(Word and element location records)
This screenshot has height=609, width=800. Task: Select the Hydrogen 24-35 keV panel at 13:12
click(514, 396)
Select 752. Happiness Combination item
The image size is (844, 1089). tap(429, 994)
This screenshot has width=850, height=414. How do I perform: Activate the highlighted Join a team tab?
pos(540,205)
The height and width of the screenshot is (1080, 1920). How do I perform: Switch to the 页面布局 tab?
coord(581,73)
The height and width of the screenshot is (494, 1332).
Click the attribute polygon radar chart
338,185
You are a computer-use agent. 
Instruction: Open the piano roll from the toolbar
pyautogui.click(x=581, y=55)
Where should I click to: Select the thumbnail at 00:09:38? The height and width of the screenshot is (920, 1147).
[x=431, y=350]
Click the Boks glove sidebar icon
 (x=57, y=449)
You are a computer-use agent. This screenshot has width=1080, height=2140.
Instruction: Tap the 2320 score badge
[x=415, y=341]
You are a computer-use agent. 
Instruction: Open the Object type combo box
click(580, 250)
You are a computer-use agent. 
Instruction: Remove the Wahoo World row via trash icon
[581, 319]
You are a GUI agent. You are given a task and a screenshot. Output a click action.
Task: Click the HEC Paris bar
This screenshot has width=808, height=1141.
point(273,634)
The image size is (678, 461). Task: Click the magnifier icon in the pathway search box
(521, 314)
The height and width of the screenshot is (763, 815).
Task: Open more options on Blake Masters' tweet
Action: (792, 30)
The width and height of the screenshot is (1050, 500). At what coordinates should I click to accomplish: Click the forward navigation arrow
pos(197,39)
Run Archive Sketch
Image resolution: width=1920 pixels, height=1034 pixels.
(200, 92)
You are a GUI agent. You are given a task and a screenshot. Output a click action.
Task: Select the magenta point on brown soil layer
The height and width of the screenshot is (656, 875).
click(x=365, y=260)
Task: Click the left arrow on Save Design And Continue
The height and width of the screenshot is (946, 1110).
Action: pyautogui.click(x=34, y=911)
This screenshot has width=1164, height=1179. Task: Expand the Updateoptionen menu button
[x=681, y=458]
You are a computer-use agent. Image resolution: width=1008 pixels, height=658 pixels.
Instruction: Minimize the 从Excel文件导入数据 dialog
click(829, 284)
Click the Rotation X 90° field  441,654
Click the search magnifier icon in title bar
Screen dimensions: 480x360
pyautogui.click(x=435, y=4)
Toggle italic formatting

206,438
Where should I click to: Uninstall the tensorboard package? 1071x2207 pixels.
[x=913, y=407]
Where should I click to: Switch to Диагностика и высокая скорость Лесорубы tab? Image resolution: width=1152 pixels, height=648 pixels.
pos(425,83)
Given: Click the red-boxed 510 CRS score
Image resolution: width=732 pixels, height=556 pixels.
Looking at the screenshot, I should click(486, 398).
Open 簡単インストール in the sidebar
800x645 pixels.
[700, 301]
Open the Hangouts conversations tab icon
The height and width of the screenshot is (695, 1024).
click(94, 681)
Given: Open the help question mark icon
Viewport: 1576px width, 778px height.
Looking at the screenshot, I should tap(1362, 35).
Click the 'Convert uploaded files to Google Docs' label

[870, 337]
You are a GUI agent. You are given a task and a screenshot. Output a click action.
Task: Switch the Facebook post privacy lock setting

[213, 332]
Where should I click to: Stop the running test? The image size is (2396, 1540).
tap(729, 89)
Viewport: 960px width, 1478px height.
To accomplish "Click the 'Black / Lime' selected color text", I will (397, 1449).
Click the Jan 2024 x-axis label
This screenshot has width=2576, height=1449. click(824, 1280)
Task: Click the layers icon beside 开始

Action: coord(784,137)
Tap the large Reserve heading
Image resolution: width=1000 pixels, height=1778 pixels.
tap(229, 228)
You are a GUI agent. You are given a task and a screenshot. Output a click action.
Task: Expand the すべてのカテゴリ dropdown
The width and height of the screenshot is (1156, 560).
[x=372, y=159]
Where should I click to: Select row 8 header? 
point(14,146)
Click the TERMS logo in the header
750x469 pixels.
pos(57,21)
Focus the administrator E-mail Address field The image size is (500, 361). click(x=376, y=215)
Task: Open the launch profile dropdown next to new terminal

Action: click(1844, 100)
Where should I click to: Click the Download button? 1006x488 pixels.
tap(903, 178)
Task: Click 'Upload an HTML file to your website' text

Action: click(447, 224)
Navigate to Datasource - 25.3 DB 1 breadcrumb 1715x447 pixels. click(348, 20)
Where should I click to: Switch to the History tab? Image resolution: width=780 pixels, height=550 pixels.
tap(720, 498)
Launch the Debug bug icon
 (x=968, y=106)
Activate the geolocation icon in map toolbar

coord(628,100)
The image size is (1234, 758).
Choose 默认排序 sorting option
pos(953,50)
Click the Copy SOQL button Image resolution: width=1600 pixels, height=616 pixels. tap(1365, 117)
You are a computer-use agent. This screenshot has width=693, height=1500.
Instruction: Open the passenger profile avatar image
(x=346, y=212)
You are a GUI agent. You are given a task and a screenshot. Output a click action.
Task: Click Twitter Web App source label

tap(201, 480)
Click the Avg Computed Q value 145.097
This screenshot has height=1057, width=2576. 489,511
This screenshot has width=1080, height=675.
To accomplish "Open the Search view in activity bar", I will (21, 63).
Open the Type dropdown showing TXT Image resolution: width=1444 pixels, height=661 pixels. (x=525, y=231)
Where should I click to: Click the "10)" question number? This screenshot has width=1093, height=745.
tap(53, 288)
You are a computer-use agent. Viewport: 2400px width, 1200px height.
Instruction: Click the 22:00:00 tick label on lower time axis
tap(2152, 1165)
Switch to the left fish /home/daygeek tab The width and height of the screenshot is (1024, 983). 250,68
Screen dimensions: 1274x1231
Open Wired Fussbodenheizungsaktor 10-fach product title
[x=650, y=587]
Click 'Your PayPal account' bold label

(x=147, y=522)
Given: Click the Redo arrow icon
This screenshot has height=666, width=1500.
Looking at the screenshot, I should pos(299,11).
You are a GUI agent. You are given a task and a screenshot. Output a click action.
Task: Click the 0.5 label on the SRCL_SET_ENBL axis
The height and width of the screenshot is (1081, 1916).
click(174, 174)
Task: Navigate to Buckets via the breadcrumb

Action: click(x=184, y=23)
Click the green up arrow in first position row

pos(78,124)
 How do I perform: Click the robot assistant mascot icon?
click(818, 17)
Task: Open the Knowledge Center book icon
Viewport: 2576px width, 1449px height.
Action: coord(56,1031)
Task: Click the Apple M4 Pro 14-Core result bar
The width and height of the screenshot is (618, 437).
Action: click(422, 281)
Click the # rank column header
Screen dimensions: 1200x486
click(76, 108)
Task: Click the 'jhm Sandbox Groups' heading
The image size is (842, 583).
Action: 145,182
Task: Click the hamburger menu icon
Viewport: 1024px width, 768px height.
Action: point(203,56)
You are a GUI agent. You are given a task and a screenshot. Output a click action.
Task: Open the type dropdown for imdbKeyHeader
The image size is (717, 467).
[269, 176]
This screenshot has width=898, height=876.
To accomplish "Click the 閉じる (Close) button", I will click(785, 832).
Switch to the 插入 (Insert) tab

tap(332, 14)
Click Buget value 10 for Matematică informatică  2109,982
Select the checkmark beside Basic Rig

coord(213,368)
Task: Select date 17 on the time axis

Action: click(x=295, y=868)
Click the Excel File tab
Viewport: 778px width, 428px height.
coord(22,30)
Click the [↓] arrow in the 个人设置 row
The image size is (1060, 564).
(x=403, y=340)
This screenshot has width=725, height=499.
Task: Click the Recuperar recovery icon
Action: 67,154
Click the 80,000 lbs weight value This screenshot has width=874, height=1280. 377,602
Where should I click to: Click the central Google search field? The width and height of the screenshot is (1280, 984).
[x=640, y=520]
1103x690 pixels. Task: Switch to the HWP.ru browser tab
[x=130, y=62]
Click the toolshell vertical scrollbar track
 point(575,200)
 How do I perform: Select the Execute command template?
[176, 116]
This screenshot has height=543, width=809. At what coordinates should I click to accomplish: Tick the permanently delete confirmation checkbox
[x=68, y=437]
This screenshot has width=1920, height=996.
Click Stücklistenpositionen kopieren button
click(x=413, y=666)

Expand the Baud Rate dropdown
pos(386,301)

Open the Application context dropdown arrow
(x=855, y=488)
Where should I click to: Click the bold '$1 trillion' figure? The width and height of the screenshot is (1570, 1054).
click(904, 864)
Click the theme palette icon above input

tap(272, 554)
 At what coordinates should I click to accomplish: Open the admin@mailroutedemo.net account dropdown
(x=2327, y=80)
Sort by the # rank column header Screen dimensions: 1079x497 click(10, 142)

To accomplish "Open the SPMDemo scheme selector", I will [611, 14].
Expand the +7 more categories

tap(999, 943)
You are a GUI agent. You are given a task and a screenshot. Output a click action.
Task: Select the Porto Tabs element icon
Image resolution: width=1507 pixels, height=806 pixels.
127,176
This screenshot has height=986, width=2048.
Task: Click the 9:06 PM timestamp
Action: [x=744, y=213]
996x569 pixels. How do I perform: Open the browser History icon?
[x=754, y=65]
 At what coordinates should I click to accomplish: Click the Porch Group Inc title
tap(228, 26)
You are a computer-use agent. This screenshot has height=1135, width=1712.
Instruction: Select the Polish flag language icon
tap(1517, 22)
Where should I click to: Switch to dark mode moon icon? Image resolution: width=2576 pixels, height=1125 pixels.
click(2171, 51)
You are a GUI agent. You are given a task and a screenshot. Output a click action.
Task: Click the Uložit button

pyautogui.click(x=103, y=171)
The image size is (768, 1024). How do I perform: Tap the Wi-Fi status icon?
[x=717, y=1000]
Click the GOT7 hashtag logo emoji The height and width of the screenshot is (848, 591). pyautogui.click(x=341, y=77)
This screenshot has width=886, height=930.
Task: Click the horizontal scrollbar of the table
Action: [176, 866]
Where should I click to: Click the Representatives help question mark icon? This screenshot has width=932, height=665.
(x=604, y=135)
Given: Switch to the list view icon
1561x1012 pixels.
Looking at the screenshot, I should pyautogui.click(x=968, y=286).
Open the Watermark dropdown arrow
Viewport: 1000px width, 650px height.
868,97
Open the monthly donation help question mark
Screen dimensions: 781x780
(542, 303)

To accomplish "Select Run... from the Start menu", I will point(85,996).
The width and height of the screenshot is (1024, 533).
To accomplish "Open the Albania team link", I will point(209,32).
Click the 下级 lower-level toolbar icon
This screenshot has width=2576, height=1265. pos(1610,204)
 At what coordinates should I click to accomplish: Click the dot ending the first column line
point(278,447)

-- Aim --
Rewrite the stretch from the line containing "At what coordinates should I click to accomplish: Click the dot" through the end of the items, changing "first" to "second" and leaving everything else as it is.

-- The result --
 At what coordinates should I click to accomplish: Click the dot ending the second column line
point(278,447)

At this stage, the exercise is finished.